Does AI really think?
Skeptics say that LLMs can’t “actually think”, they are just computing probabilities. Proponents respond that that’s all thinking is, and a model like GPT-4 is thinking just as much as we are, even if it’s not as good at some tasks (but better at others!).
The proponents have some good evidence in their favor. For instance, researchers have trained a small language model to add numbers, using the same predict-next-word structure to answer questions like “35 plus 92 equals _____”. The resulting neural network appears to have developed circuits which perform arithmetic in a mathematically efficient way; in a very real sense, it learned to “understand” arithmetic. In another experiment, a model was trained on transcripts of Othello games, and appeared to develop circuits representing board positions: without ever having the rules of Othello explained to it, it learned that there is an 8x8 board and how to translate sequences of moves into an arrangement of pieces on that board.

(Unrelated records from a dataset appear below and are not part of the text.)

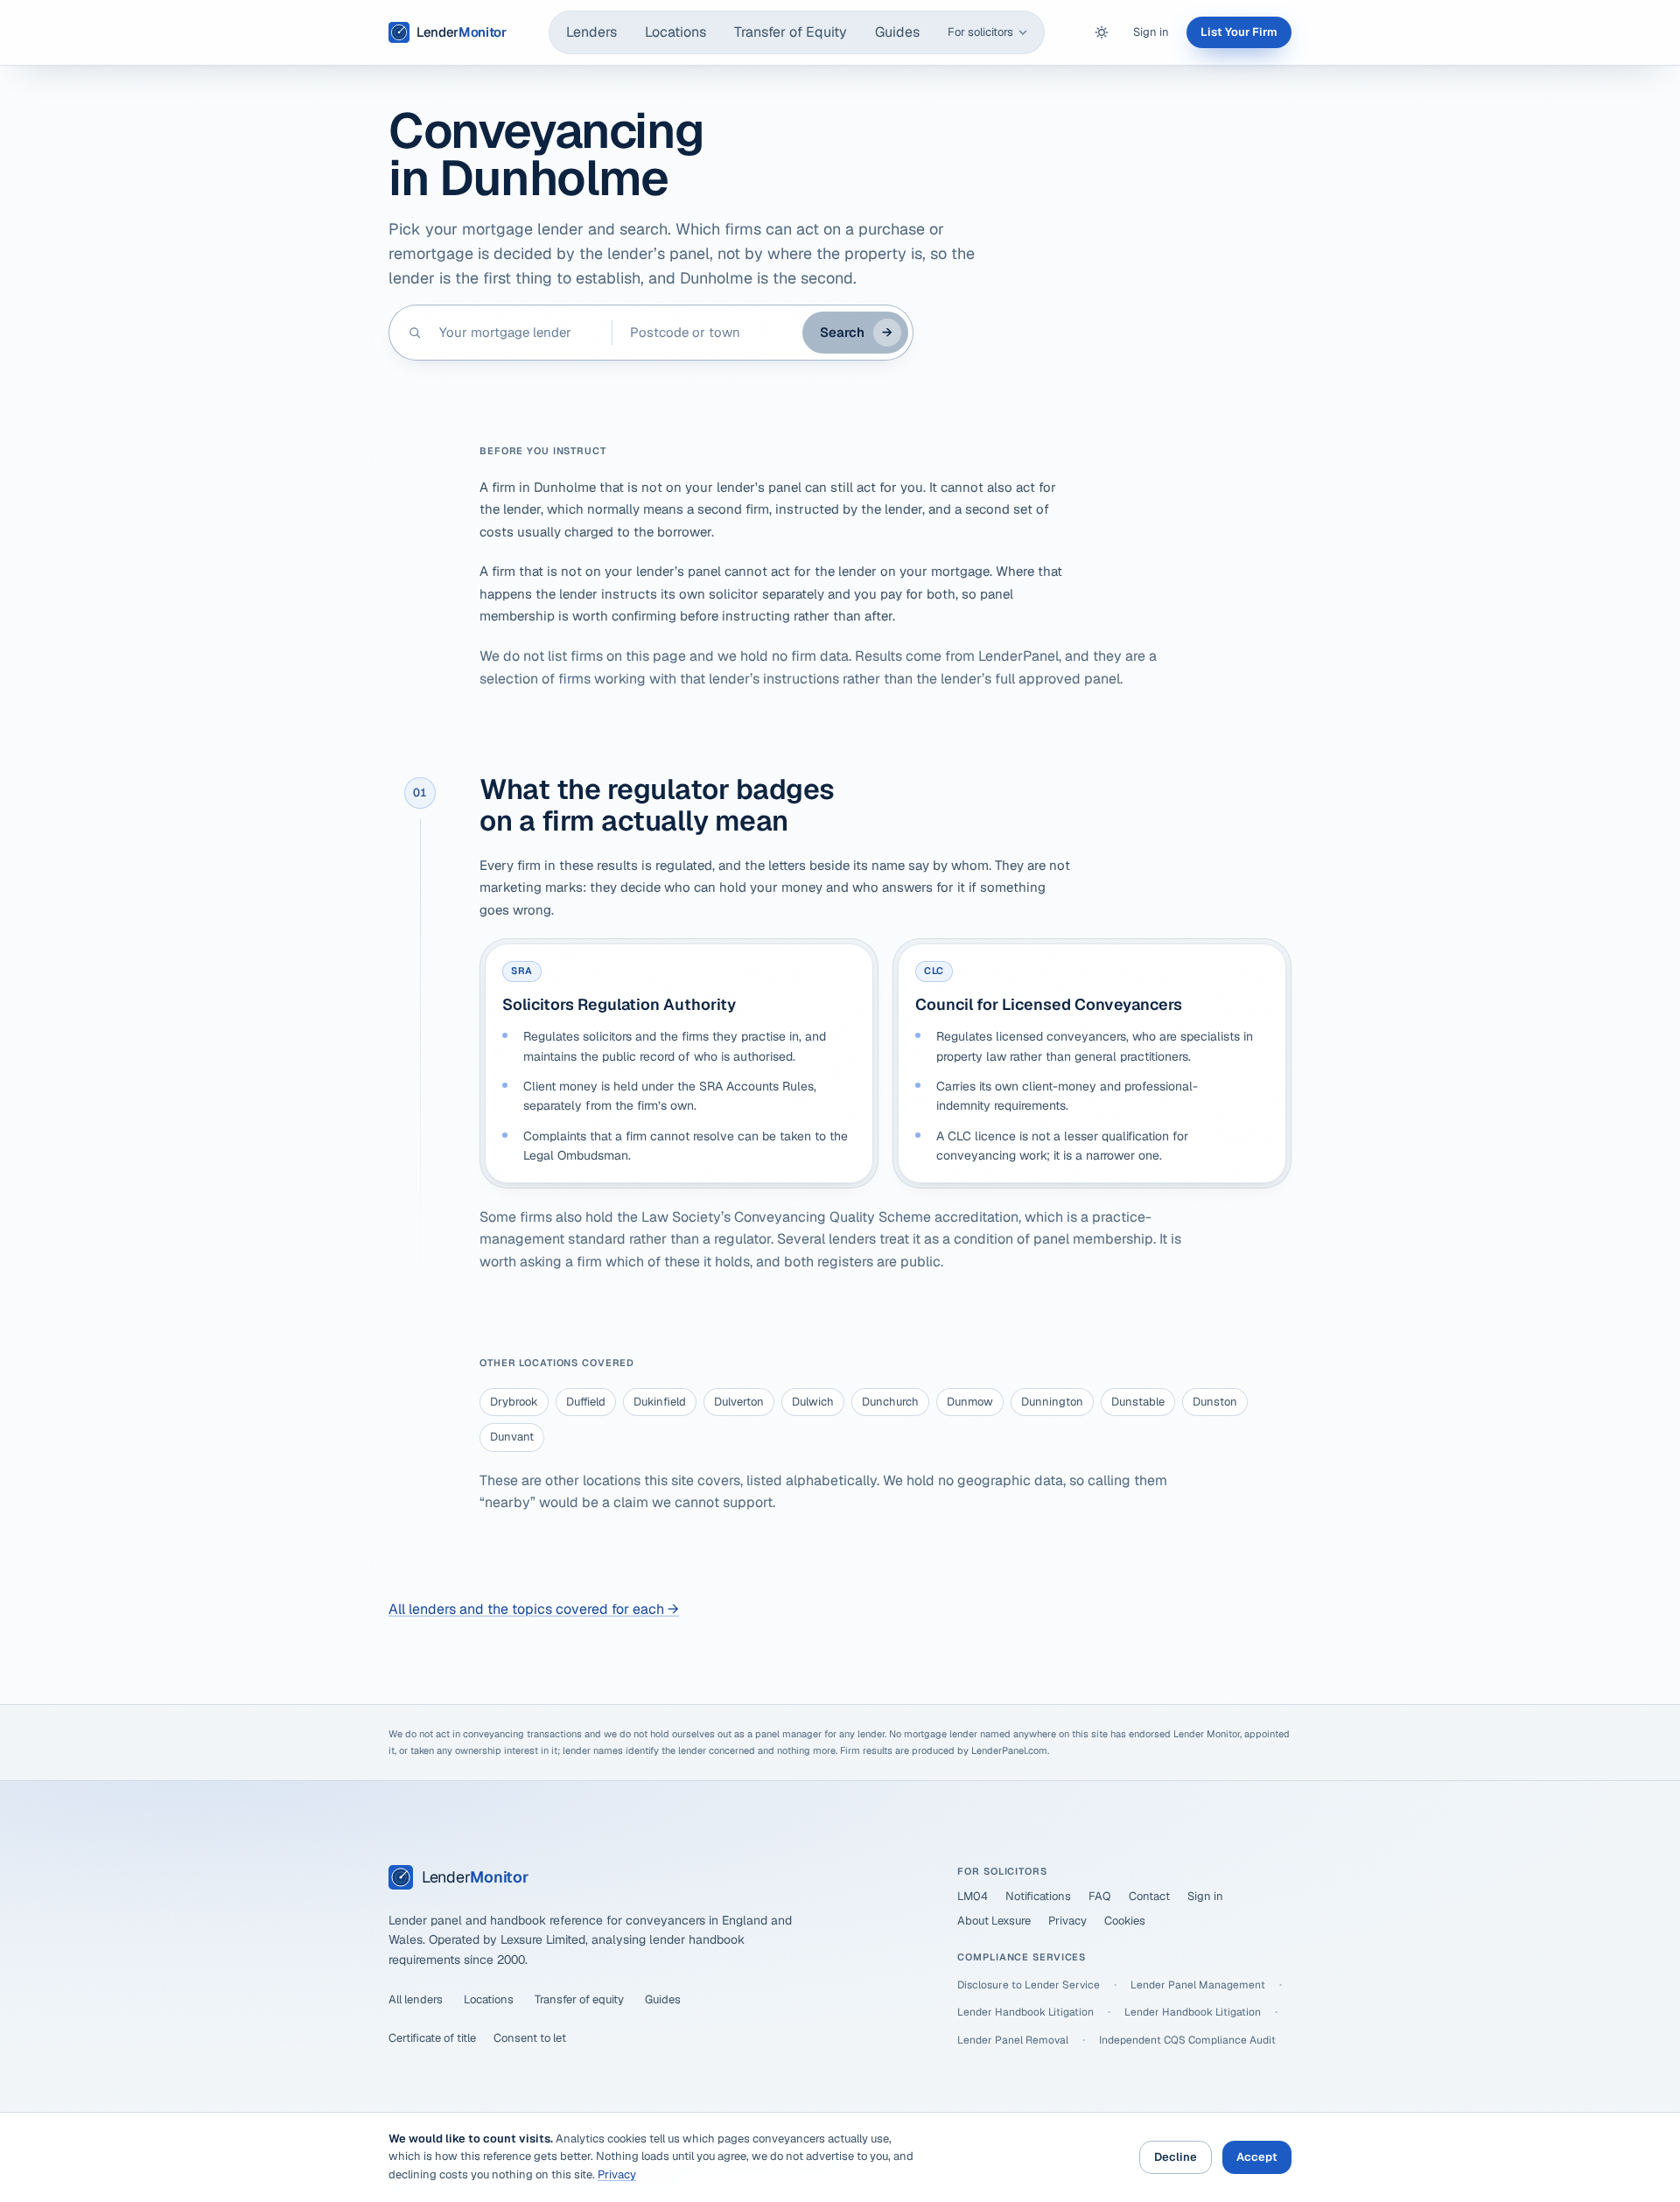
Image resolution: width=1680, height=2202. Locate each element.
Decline (1175, 2156)
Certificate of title (432, 2037)
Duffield (586, 1401)
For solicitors (980, 32)
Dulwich (813, 1401)
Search (856, 332)
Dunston (1215, 1401)
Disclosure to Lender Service (1028, 1985)
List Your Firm (1239, 32)
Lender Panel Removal (1012, 2040)
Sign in (1151, 32)
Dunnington (1052, 1401)
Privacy (1067, 1920)
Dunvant (512, 1436)
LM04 (972, 1896)
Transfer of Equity (790, 32)
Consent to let (530, 2037)
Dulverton (739, 1401)
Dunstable (1138, 1401)
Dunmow (970, 1401)
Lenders (591, 32)
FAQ (1099, 1896)
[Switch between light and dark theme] (1102, 32)
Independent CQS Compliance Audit (1187, 2040)
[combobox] (517, 332)
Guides (897, 32)
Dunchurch (890, 1401)
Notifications (1038, 1896)
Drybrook (514, 1401)
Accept (1257, 2156)
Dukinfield (660, 1401)
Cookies (1124, 1920)
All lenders (415, 1999)
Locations (675, 32)
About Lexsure (994, 1920)
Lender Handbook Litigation (1025, 2012)
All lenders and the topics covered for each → (533, 1609)
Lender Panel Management (1197, 1985)
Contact (1149, 1896)
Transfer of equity (579, 1999)
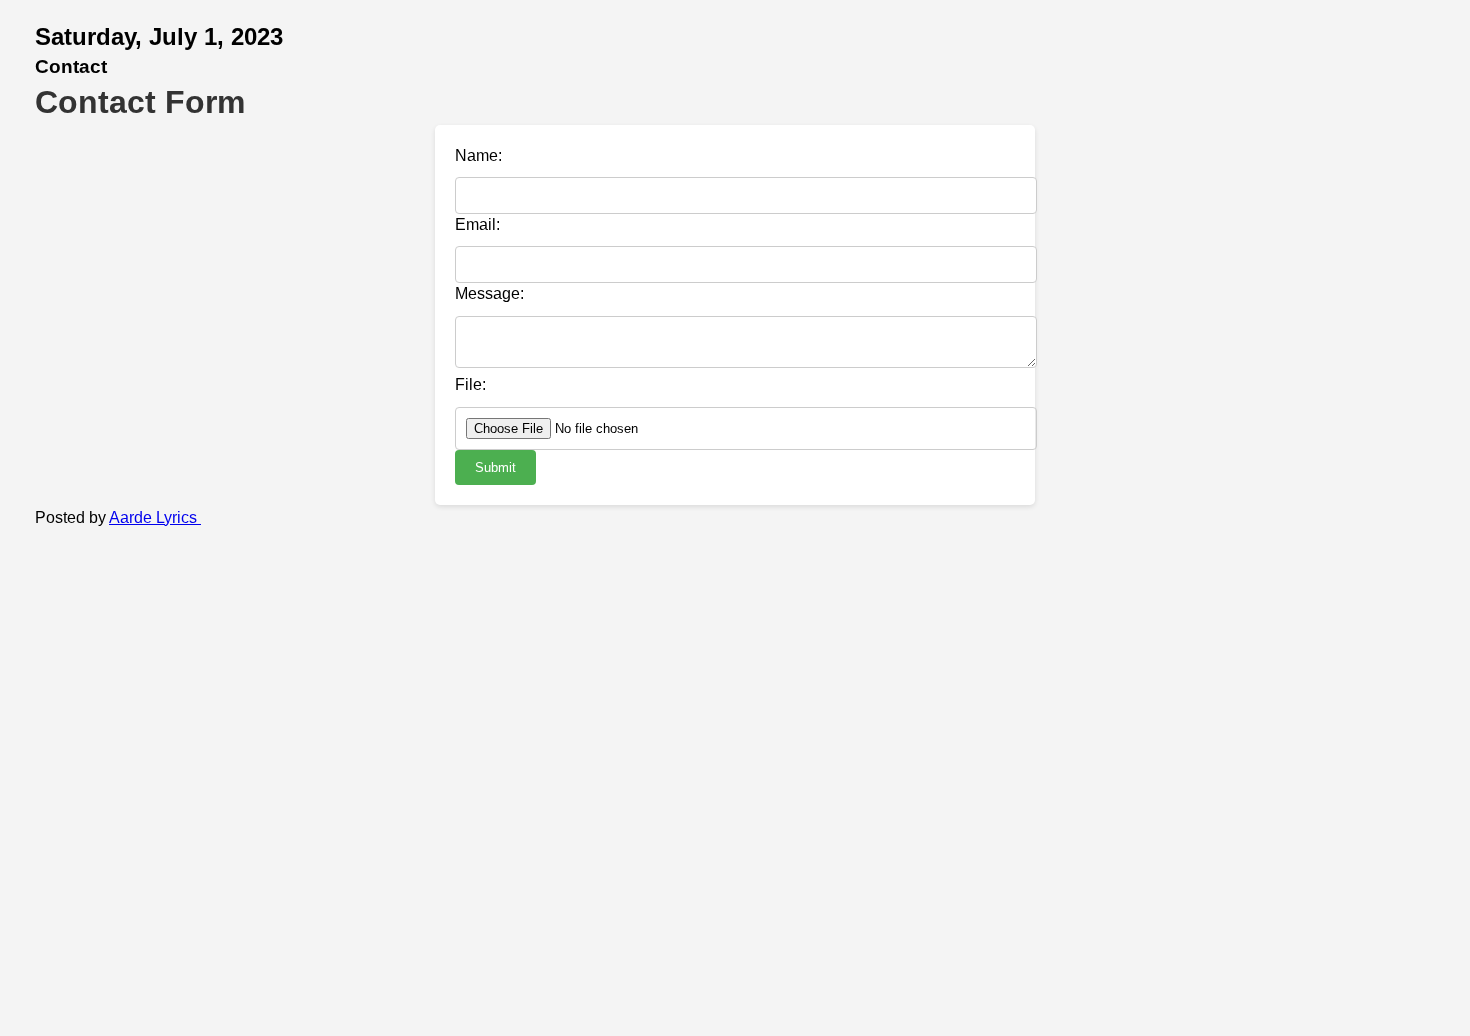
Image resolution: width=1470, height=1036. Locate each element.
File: (470, 384)
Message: (489, 293)
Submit (495, 467)
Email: (477, 224)
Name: (478, 155)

If the proponents are correct, then future iterations of GPT and other large language models may continue to get better at deep understanding and avoiding hallucinations, until they match or surpass human beings in these regards. Alternatively, it may be that human-level understanding requires some other approach to designing and training a neural network. I lean toward the latter view, but I wouldn’t rule out either possibility.
Related Notes
- The Two-System Brain - Why LLMs Are Data-Hungry and Biological Learners Are Not — the deepest version of this question. LLMs have a general learner (cortex-equivalent) but lack the brain’s steering subsystem (subcortical reward functions). Whether that missing piece is “what thinking really is” or just an efficiency trick is the crux of the debate.
- RL Scaling Follows Pre-Training - The Generalization Inflection Ahead — RL adds goal-directed behavior to base models. If “thinking” requires pursuing objectives (not just predicting tokens), RL scaling is what closes the gap. Dario Amodei expects full SWE capability in 1-2 years.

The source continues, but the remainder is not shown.